> _What you are asked to do_
Please give the whole listing again word for word, and drop any pictures it holds.

┌─ Data records

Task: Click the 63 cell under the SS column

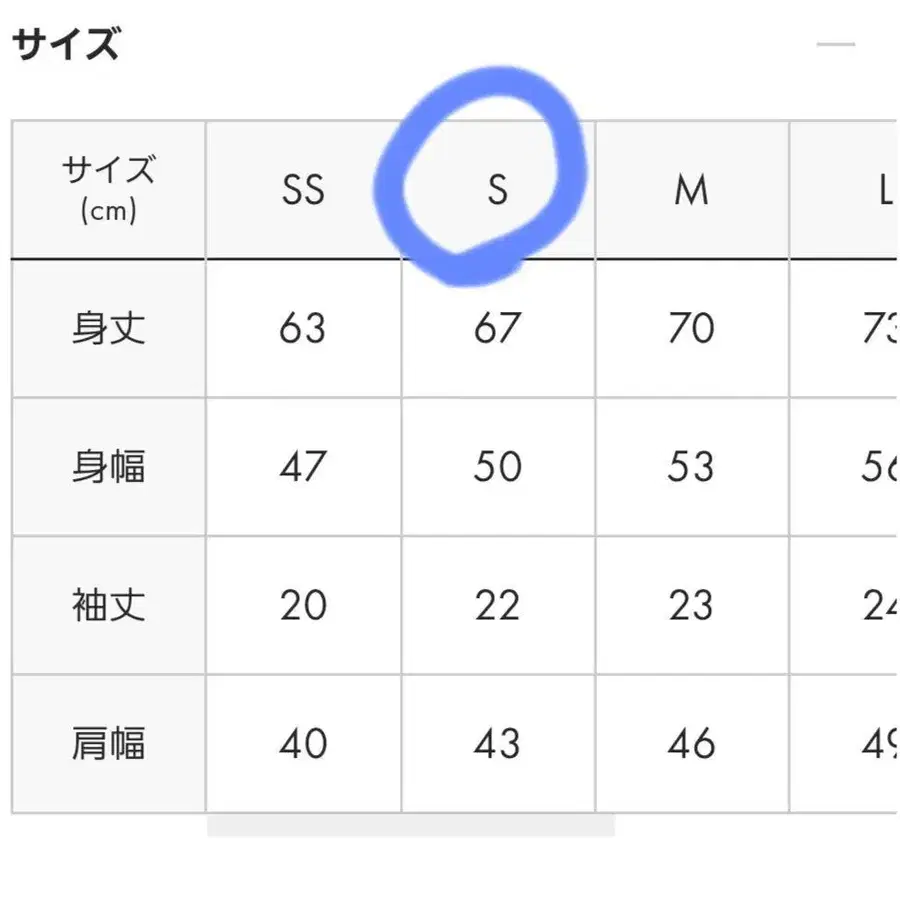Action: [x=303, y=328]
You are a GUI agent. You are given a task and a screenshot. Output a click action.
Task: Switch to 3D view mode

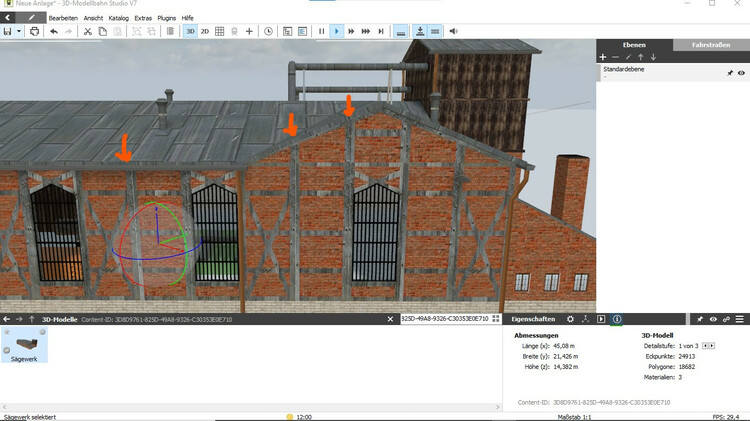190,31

└─

> _Response area_
Task: Click the 63 cell under the SS column

Action: [x=303, y=328]
You are a GUI agent. You are given a task and a screenshot. Output a click action.
Task: Switch to 3D view mode

190,31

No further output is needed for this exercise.